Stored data
Start of Block
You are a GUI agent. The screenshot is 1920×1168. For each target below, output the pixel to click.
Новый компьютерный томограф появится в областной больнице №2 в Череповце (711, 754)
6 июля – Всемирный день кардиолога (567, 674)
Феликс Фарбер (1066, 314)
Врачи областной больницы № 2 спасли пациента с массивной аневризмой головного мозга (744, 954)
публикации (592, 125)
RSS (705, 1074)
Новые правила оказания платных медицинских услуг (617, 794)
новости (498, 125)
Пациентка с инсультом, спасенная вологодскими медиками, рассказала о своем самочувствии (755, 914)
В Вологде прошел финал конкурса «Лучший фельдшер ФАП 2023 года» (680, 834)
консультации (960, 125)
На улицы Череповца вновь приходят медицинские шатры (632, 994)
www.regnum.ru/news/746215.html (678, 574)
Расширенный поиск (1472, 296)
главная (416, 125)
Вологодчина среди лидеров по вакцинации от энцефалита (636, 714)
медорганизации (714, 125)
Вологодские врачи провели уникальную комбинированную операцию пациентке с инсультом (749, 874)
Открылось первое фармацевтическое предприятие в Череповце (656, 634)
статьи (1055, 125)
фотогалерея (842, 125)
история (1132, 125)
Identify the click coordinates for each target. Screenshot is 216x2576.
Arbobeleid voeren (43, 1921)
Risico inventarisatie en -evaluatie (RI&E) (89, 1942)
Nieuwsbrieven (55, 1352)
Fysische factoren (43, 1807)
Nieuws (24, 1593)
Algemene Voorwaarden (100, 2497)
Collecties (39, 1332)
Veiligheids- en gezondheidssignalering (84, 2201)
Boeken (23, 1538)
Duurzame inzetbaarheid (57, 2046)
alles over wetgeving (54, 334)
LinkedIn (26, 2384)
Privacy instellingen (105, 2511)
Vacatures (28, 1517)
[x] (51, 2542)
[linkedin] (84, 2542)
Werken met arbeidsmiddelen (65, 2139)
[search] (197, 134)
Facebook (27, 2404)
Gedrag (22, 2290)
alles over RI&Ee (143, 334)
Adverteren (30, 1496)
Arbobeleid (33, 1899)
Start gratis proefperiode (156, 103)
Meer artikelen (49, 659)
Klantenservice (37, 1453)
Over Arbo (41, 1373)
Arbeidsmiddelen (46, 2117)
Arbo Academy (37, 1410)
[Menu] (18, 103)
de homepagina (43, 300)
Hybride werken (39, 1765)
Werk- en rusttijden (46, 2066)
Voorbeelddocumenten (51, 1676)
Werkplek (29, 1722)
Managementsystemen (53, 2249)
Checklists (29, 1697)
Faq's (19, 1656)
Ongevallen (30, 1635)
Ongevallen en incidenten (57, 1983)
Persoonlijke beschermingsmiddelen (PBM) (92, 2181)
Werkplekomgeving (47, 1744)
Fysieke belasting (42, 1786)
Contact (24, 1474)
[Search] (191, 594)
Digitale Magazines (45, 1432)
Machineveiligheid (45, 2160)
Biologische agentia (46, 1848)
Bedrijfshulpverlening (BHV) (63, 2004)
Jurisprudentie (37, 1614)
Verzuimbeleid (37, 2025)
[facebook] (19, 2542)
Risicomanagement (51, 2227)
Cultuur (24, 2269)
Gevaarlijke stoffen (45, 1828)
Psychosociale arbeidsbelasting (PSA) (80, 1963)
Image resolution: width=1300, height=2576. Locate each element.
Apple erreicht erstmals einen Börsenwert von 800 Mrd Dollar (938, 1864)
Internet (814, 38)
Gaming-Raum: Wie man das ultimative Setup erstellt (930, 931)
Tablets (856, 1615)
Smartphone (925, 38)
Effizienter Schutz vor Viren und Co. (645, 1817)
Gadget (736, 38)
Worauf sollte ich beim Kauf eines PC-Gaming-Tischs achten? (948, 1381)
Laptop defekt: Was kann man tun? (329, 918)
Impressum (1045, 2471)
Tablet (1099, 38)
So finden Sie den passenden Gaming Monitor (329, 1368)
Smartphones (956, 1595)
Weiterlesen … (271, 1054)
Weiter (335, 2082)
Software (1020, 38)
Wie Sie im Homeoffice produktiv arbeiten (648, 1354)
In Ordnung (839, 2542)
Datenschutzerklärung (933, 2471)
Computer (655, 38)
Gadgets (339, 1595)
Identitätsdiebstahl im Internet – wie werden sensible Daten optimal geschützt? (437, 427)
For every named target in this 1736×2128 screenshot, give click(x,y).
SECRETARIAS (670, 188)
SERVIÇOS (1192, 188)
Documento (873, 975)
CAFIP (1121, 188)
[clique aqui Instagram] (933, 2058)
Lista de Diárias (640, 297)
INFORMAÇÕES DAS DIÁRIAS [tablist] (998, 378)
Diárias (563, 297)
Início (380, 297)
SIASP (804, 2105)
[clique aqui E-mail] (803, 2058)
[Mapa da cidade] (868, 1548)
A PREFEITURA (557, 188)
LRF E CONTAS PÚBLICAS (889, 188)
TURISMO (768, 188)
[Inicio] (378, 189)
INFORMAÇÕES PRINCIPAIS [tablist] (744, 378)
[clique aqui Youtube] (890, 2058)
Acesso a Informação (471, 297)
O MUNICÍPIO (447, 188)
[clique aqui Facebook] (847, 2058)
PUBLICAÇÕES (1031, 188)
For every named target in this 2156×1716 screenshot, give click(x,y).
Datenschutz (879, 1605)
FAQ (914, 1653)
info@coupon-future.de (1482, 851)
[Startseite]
End of Block
# PROBLEM DESCRIPTION:
Please copy the data above in its entirety, exactly as written.

# RESULT BELOW:
You are a GUI agent. The screenshot is 1920×1168. For each target below, output the pixel to click.
Новый компьютерный томограф появится в областной больнице №2 в Череповце (711, 754)
6 июля – Всемирный день кардиолога (567, 674)
Феликс Фарбер (1066, 314)
Врачи областной больницы № 2 спасли пациента с массивной аневризмой головного мозга (744, 954)
публикации (592, 125)
RSS (705, 1074)
Новые правила оказания платных медицинских услуг (617, 794)
новости (498, 125)
Пациентка с инсультом, спасенная вологодскими медиками, рассказала о своем самочувствии (755, 914)
В Вологде прошел финал конкурса «Лучший фельдшер ФАП 2023 года» (680, 834)
консультации (960, 125)
На улицы Череповца вновь приходят медицинские шатры (632, 994)
www.regnum.ru/news/746215.html (678, 574)
Расширенный поиск (1472, 296)
главная (416, 125)
Вологодчина среди лидеров по вакцинации от энцефалита (636, 714)
медорганизации (714, 125)
Вологодские врачи провели уникальную комбинированную операцию пациентке с инсультом (749, 874)
Открылось первое фармацевтическое предприятие в Череповце (656, 634)
статьи (1055, 125)
фотогалерея (842, 125)
история (1132, 125)
Identify the click coordinates for each target. Screenshot is 216x2576.
Arbobeleid voeren (43, 1921)
Risico inventarisatie en -evaluatie (RI&E) (89, 1942)
Nieuwsbrieven (55, 1352)
Fysische factoren (43, 1807)
Nieuws (24, 1593)
Algemene Voorwaarden (100, 2497)
Collecties (39, 1332)
Veiligheids- en gezondheidssignalering (84, 2201)
Boeken (23, 1538)
Duurzame inzetbaarheid (57, 2046)
alles over wetgeving (54, 334)
LinkedIn (26, 2384)
Privacy instellingen (105, 2511)
Vacatures (28, 1517)
[x] (51, 2542)
[linkedin] (84, 2542)
Werken met arbeidsmiddelen (65, 2139)
[search] (197, 134)
Facebook (27, 2404)
Gedrag (22, 2290)
alles over RI&Ee (143, 334)
Adverteren (30, 1496)
Arbobeleid (33, 1899)
Start gratis proefperiode (156, 103)
Meer artikelen (49, 659)
Klantenservice (37, 1453)
Over Arbo (41, 1373)
Arbeidsmiddelen (46, 2117)
Arbo Academy (37, 1410)
[Menu] (18, 103)
de homepagina (43, 300)
Hybride werken (39, 1765)
Werk- en rusttijden (46, 2066)
Voorbeelddocumenten (51, 1676)
Werkplek (29, 1722)
Managementsystemen (53, 2249)
Checklists (29, 1697)
Faq's (19, 1656)
Ongevallen (30, 1635)
Ongevallen en incidenten (57, 1983)
Persoonlijke beschermingsmiddelen (PBM) (92, 2181)
Werkplekomgeving (47, 1744)
Fysieke belasting (42, 1786)
Contact (24, 1474)
[Search] (191, 594)
Digitale Magazines (45, 1432)
Machineveiligheid (45, 2160)
Biologische agentia (46, 1848)
Bedrijfshulpverlening (BHV) (63, 2004)
Jurisprudentie (37, 1614)
Verzuimbeleid (37, 2025)
[facebook] (19, 2542)
Risicomanagement (51, 2227)
Cultuur (24, 2269)
Gevaarlijke stoffen (45, 1828)
Psychosociale arbeidsbelasting (PSA) (80, 1963)
Image resolution: width=1300, height=2576. Locate each element.
Apple erreicht erstmals einen Börsenwert von 800 Mrd Dollar (938, 1864)
Internet (814, 38)
Gaming-Raum: Wie man das ultimative Setup erstellt (930, 931)
Tablets (856, 1615)
Smartphone (925, 38)
Effizienter Schutz vor Viren und Co. (645, 1817)
Gadget (736, 38)
Worauf sollte ich beim Kauf eines PC-Gaming-Tischs achten? (948, 1381)
Laptop defekt: Was kann man tun? (329, 918)
Impressum (1045, 2471)
Tablet (1099, 38)
So finden Sie den passenden Gaming Monitor (329, 1368)
Smartphones (956, 1595)
Weiterlesen … (271, 1054)
Weiter (335, 2082)
Software (1020, 38)
Wie Sie im Homeoffice produktiv arbeiten (648, 1354)
In Ordnung (839, 2542)
Datenschutzerklärung (933, 2471)
Computer (655, 38)
Gadgets (339, 1595)
Identitätsdiebstahl im Internet – wie werden sensible Daten optimal geschützt? (437, 427)
For every named target in this 1736×2128 screenshot, give click(x,y).
SECRETARIAS (670, 188)
SERVIÇOS (1192, 188)
Documento (873, 975)
CAFIP (1121, 188)
[clique aqui Instagram] (933, 2058)
Lista de Diárias (640, 297)
INFORMAÇÕES DAS DIÁRIAS [tablist] (998, 378)
Diárias (563, 297)
Início (380, 297)
SIASP (804, 2105)
[clique aqui E-mail] (803, 2058)
[Mapa da cidade] (868, 1548)
A PREFEITURA (557, 188)
LRF E CONTAS PÚBLICAS (889, 188)
TURISMO (768, 188)
[Inicio] (378, 189)
INFORMAÇÕES PRINCIPAIS [tablist] (744, 378)
[clique aqui Youtube] (890, 2058)
Acesso a Informação (471, 297)
O MUNICÍPIO (447, 188)
[clique aqui Facebook] (847, 2058)
PUBLICAÇÕES (1031, 188)
For every named target in this 2156×1716 screenshot, give click(x,y).
Datenschutz (879, 1605)
FAQ (914, 1653)
info@coupon-future.de (1482, 851)
[Startseite]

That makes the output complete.